Imposter Syndrome is the feeling that your success is a lie. You’re a fraud who’s fooled everyone and you don’t really deserve the accolades you receive.
It’s no surprise that women, especially women of color, and LGBTQ+ people deal with this kind of self-doubt more than anyone else. When you live in a world that tells you the only reason you moved ahead in life is because someone else took pity on you, it can make you question yourself. When you’re told you have to work two to three times as hard to get half of what someone else has, and you watch people who rely on your work (or copy or take credit for your work) get promoted, it can wreak havoc on your mental health. What does it mean when your work is good enough for recognition but only if it’s not attached to you? It’s a hard message to receive on a constant basis.

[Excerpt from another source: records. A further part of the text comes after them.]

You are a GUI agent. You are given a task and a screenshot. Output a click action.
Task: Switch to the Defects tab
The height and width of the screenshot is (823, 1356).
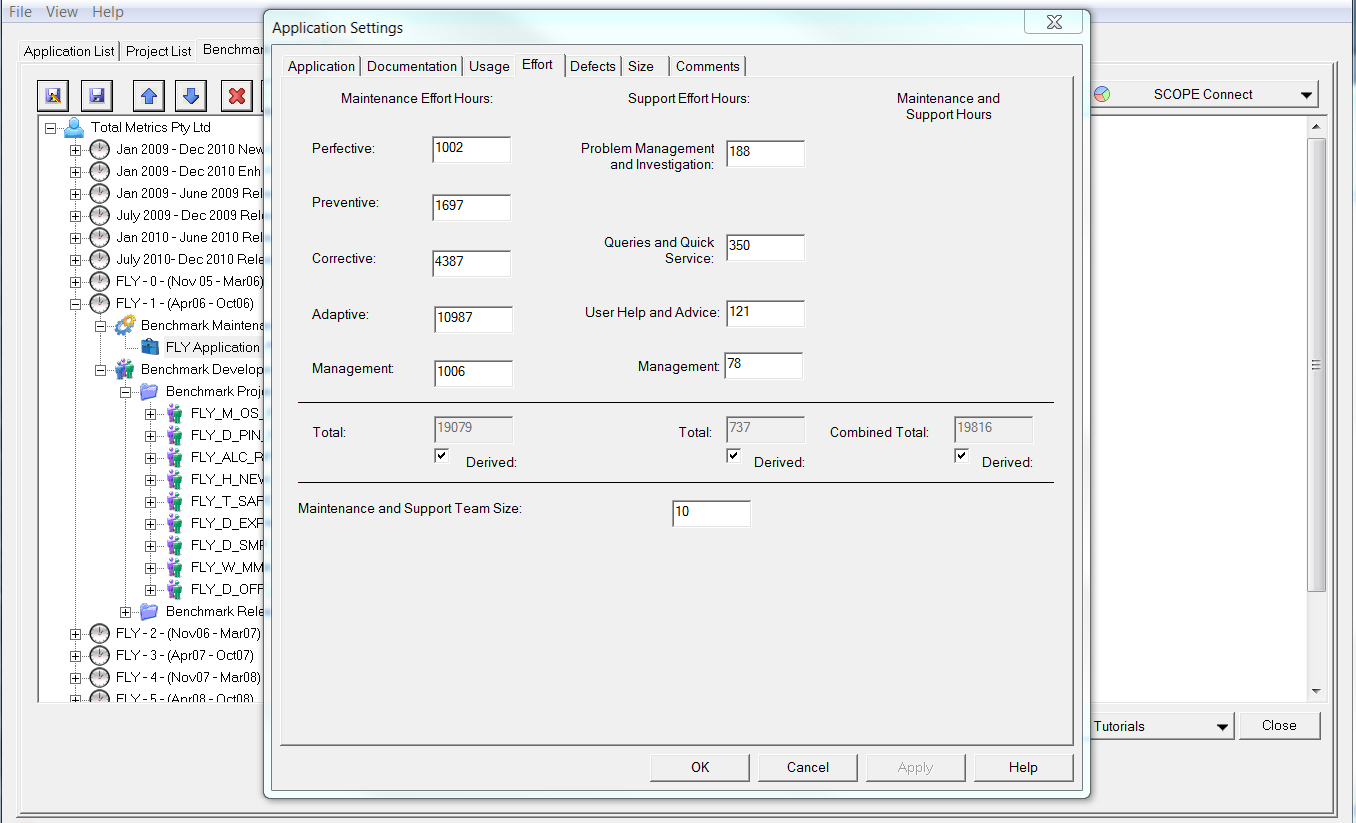pos(592,65)
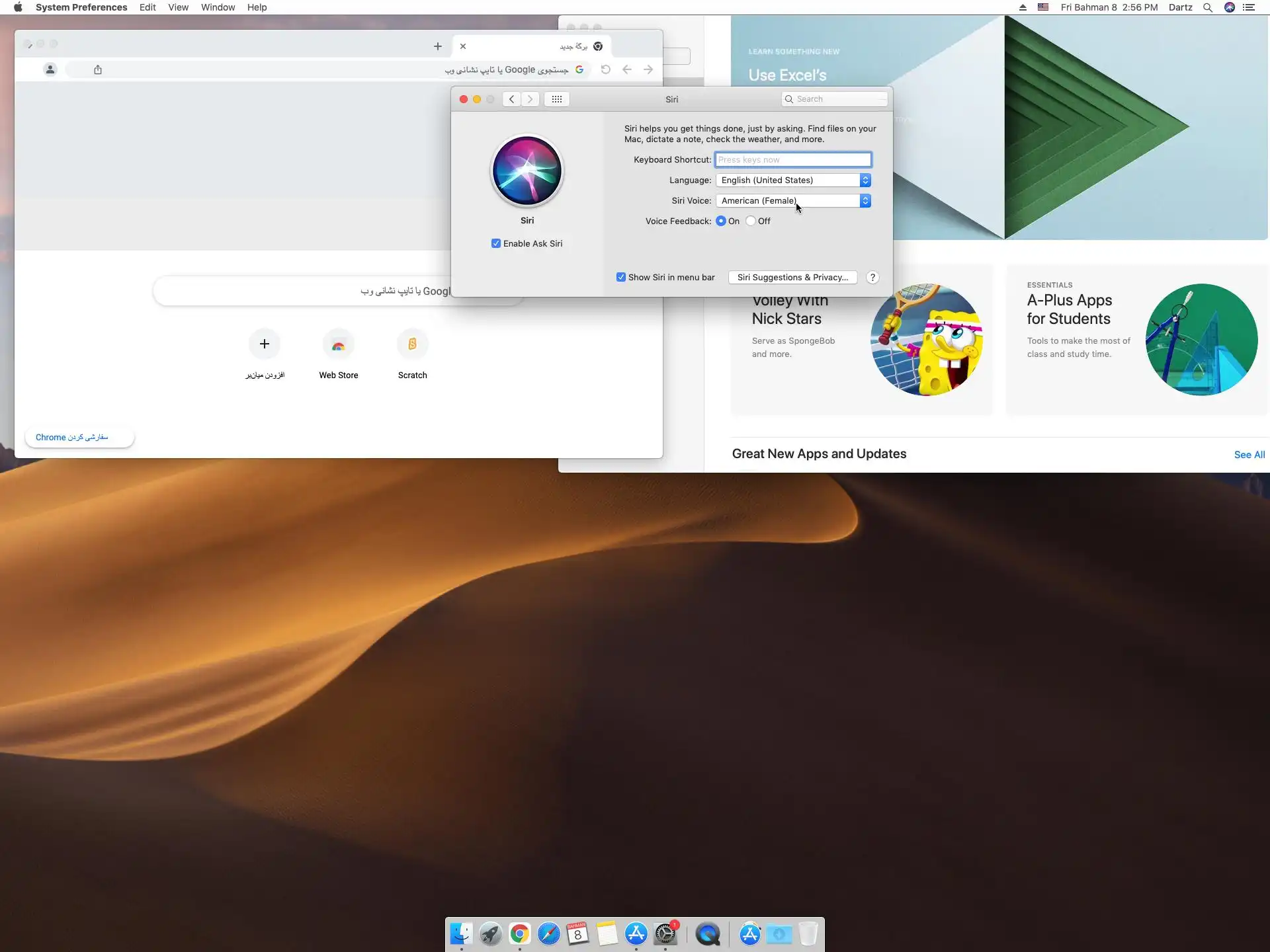Toggle Show Siri in menu bar checkbox

(x=621, y=277)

I recently confessed to a friend that I was afraid no one would buy or read my book after this first wave of promotion. What if the people who said they liked my book were just being nice? As soon as I asked that question, I realized how foolish I was being. Who’s nice to strangers any more? People won’t even cover their mouths to avoid spreading a deadly virus and here I am, wondering if people are being polite to me with their praise.
My friend reminded me that people have been encouraging my writing since I was a little girl, that my writing life is something I’ve wanted and worked for my entire life. Even when I was working jobs completely unrelated to the writing career I wanted, people were impressed by my skill with the written word…
Now I feel like writing something extra poetic to prove myself but the proof is easily Googleable!
And that’s what I have to keep telling myself. That’s how I refute the imposter in my head. Here’s how you can do the same:
- Confess your feelings, to a friend, therapist, or journal, instead of letting them fester.
- Listen to the people you trust to help you through. Don’t defend the imposter. Your friends and therapists have the facts. The imposter has uninformed opinions.
- You have the facts of your life! You have the proof of your work, your education, your fellowships, your certifications, the workshops you’ve attended, your portfolio. Proof of your greatness is readily accessible so access it!
- Then remember you don’t have to prove anything to anyone but yourself. Maybe this is a cliche worthy of wine-mom font but it’s true. When you spend so much time trying to show what you’ve done, you take away from the work you could be doing moving forward.
- Keep going. Imposter syndrome wants to keep you in place.
Ignoring self-doubt is hard. It can feel impossible. It will continue to follow you, but if you keep going, it lags further and further behind. Keep moving.